Van Aken tritt als Linksparteichef zurück – und hinterlässt eine gespaltene Partei
Alex TintzmannVan Aken tritt als Linksparteichef zurück – und hinterlässt eine gespaltene Partei
Jan van Aken ist als Vorsitzender der Linkspartei zurückgetreten. Sein Rückzug erfolgt nach einer Amtszeit, die von scharfer Rhetorik und einem deutlichen Anstieg der Umfragewerte der Partei geprägt war. Luigi Pantisano soll nun voraussichtlich seine Nachfolge antreten.
Van Akens Führung, wenn auch nur von kurzer Dauer, hinterlässt deutliche Spuren in der Partei. Gemeinsam mit Heidi Reichinnek erweiterte er die Anziehungskraft der Linken auf ältere Wähler:innen und festigte ihre Position in der Außenpolitik. Seine unmissverständliche Kritik an den Sparmaßnahmen der Merz-Regierung sowie seine Warnungen an den Wohnungsriesen Vonovia wurden weithin bekannt.
Bei seiner letzten Pressekonferenz präsentierte er eine schwarze Kiste, mit der über zwei Jahre hinweg der optische Eindruck eines Größenunterschieds zwischen ihm und Ines Schwerdtner erzeugt worden war. Er gab zu, dass das Duo Journalisten bewusst in die Irre geführt hatte, und dankte Schwerdtner zugleich für ihre herausragende Arbeit während ihrer gemeinsamen Zeit.
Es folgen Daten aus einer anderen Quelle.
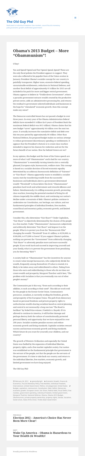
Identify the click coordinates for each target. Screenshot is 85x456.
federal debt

Unter ihrer Führung stieg die Linkspartei in den Umfragen von zuvor 2–3 Prozent auf 8,8 Prozent bei der Bundestagswahl im Februar 2025. Über 700.000 Wähler:innen, desillusioniert von den Grünen, wechselten bei dieser Wahl zur Linken.
Sein Abschied markiert einen Wendepunkt für die Linkspartei, die seit Langem mit internen Machtkämpfen zu kämpfen hat. Das Umfragehoch und die erweiterte Wählerbasis bleiben Teil seines Erbes. Pantisanos voraussichtliche Übernahme wird nun das nächste Kapitel der Partei prägen.